Michael Dillon, Op Structure

Fig.1
Op Structure by Michael Dillon as viewed from the front

Whilst Dr Lora Angelova, one of Tate’s NANORESTART researchers, began the technical examination and scientific analysis of the composition of the two pieces, sculpture conservator Gates Sofer assessed their conservation needs and began searching for the artist. Facts known about the artist include his year of birth (1941), and that he attended the Royal College of Art, where he created the two Op Structure sculptures. These two works were then purchased by the V&A in 1967; after that, Michael Dillon’s contact details were lost. The ensuing (and ongoing) detective work about the artist carried out by Gates has turned up little further information. The two works were transferred to Tate in 1983 as part of the newly established National Heritage Act. At that time, it was decided that Tate should hold the national collection of sculptures made after 1900 and the V&A will hold works that pre-date 1900. Tate curators have tried to find Michael Dillon in the past to inform him of the transfer of his works, but to no avail. Conservation is now trying to find him in order to fully understand the display methods for the sculptures. From researching Dillon’s other work, it is assumed that they should be displayed with a light source behind them. It would be great if we could interview the artist to set the record straight.

Michael Dillon, Op Structure

Fig.2
Op Structure
 by Michael Dillon as viewed from the front

In the meantime, our scientific analysis of the composition of one of the two sculptures revealed that it was entirely composed of poly(methyl methacrylate) – aka PMMA, acrylic, Perspex®, or Pelxiglas®. The pieces seem to be joined with ‘PMMA cement’, a glue for acrylic materials which, when dry, has the exact same composition as the acrylic sheets themselves. There is a light cover of dust on the transparent, scalloped fronts whilst the white sides of the boxes have an overall dull, slightly grubby look – primarily a result of fingerprints and handling. Because the two objects have remained in a museum environment over the past 50 years, the plastic is in very good condition with little evidence of degradation. The rectangular Op Structure has two adhesive-labels on the sides, which were evaluated and deemed unnecessary; their removal would be a part of the treatment challenge. Contemporary museum practice dictates that labels should not be adhered to plastic objects as they are considerably difficult to remove without damaging the surface of the artwork. However, in the past, when plastics were relatively novel and not well-understood, such practices were common, as can be seen with this sculpture in Tate’s collection.

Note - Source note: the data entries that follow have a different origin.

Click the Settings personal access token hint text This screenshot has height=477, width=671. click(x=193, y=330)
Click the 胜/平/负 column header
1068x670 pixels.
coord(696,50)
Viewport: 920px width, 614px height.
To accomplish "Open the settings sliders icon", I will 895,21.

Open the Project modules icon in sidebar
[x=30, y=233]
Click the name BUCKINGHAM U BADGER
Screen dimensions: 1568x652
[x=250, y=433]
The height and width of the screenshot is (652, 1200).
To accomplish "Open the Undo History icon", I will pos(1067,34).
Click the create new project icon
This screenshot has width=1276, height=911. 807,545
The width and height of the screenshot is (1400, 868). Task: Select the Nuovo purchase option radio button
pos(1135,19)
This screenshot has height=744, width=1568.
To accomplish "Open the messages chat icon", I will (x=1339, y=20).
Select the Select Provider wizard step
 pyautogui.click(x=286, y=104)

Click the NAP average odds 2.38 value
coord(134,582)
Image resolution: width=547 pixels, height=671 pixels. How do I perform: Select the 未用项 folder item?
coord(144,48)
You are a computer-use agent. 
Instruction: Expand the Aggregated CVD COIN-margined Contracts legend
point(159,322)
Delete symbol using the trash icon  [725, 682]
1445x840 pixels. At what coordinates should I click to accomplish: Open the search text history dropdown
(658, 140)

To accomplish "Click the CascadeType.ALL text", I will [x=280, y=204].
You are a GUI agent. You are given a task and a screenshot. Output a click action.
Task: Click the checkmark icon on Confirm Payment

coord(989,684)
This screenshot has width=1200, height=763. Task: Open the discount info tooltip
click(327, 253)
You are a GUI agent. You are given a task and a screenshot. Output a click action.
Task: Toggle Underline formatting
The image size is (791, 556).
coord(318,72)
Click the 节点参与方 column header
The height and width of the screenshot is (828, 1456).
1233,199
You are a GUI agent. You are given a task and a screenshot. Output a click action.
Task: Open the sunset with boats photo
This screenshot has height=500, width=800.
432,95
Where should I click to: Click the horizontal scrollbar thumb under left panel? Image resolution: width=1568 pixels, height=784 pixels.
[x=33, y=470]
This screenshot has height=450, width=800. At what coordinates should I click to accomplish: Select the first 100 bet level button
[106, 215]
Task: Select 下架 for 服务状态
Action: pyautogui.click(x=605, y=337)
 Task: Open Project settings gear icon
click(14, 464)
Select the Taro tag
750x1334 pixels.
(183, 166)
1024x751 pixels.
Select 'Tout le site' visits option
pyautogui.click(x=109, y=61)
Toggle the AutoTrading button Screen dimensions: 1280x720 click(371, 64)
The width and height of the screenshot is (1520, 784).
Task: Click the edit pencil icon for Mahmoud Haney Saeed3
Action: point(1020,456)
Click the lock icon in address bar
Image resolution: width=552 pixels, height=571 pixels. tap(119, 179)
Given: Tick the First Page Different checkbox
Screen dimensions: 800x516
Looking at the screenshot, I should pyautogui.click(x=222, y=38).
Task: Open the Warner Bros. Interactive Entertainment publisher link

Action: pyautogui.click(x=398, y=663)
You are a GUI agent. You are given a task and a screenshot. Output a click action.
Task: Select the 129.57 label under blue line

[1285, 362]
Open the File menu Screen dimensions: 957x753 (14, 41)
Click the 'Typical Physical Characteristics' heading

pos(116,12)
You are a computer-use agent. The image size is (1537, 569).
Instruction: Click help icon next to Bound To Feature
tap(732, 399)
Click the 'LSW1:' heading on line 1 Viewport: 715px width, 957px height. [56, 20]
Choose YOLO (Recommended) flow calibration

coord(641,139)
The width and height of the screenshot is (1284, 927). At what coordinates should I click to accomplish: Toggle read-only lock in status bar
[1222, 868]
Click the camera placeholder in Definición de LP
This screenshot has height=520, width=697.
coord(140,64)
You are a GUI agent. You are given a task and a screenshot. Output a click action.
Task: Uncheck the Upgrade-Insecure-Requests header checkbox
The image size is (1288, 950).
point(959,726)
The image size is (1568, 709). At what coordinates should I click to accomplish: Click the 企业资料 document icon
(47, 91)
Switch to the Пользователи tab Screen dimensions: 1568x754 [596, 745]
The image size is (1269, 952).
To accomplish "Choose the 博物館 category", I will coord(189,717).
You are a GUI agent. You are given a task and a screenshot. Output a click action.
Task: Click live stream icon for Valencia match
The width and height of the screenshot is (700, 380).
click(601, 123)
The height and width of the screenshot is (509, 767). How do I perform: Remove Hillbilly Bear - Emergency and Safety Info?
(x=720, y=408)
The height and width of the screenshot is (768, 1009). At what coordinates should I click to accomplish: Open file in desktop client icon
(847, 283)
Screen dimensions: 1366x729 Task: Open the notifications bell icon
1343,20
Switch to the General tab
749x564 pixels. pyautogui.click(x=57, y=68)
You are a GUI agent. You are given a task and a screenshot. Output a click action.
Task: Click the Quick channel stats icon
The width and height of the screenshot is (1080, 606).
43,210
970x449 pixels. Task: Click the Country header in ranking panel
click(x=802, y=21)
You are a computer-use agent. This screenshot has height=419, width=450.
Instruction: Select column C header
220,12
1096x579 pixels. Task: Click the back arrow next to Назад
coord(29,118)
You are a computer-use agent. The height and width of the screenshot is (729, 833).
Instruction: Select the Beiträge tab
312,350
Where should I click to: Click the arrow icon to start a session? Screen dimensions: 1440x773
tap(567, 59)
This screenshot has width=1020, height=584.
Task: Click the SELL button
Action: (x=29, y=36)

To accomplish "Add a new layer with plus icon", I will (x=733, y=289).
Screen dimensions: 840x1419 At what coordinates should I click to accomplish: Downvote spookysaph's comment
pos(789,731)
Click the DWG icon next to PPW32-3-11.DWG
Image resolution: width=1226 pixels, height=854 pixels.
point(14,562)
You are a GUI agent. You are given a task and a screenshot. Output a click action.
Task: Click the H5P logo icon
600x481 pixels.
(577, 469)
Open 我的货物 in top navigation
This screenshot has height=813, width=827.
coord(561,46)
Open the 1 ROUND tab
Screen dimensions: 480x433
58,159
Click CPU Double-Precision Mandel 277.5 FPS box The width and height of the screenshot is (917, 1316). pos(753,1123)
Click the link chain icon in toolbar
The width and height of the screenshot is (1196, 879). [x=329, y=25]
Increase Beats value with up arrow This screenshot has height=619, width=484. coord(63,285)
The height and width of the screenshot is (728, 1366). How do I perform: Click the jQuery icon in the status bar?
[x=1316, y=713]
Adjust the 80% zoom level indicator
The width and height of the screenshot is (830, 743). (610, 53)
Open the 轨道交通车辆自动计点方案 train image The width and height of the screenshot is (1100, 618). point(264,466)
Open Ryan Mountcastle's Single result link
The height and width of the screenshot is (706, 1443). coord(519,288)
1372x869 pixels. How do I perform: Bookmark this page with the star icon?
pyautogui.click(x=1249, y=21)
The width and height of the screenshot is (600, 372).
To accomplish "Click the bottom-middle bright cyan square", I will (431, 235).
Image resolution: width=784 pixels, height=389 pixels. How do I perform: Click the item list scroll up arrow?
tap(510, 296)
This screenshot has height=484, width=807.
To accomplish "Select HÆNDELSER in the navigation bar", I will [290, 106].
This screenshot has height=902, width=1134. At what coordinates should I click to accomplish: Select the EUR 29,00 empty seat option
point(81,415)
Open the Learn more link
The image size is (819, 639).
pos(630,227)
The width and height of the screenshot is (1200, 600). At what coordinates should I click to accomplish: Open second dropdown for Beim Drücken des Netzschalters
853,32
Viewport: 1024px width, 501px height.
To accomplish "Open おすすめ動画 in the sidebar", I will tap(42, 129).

Conservation of Michael Dillon's Op Structures - adhesive label to be removed

Fig.3
Two adhesive-labels on the rectangular Op Structure which are to be removed during the treatment of the sculpture.
Here, a sticker placed by Tate, likely on arrival of the sculpture in the early 1980s.

Conservation of Michael Dillon's Op Structures - adhesive label to be removed

Fig.4
The origin of this sticker is unknown 

Samples were taken from both labels and the adhesive composition was analysed in the Conservation Science laboratory at Tate. Both labels’ glues fall under the broad category of ‘PSA’s – pressure sensitive adhesives – materials which stick onto a surface just by application of pressure. Invented in the late 19th century, these adhesives make-up the majority of ‘sticky’ things we are familiar with in contemporary times. The two labels on Dillon’s Op Structure have different types of PSAs, characteristic of the general time of their application. The blank, more yellowed, and likely older label is adhered with a synthetic styrenated rubber adhesive, whilst the Tate Gallery label is adhered with an acrylate-based adhesive (2-ethylhexyl acrylate). After analysing the chemical composition of the glues on a range of blank labels collected from stationary cabinets throughout the museum offices, we found a match for both labels on the sculpture. Interestingly, the current ‘Tate Gallery’ labels use a different adhesive backing than the one found on the sculpture – probably due to a change in supplier or adhesive formation.

Conservation of Michael Dillon's Op Structures - testing new adhesive labels

Fig.5
The glues on a series of labels were tested until we found a set which matched that on the Dillon sculpture.

Conservation of Michael Dillon's Op Structures - new adhesive labels

Fig.6
These two labels were stuck onto semi-opaque, white acrylic sheets which correspond to  the composition of the Op Structure outer box. 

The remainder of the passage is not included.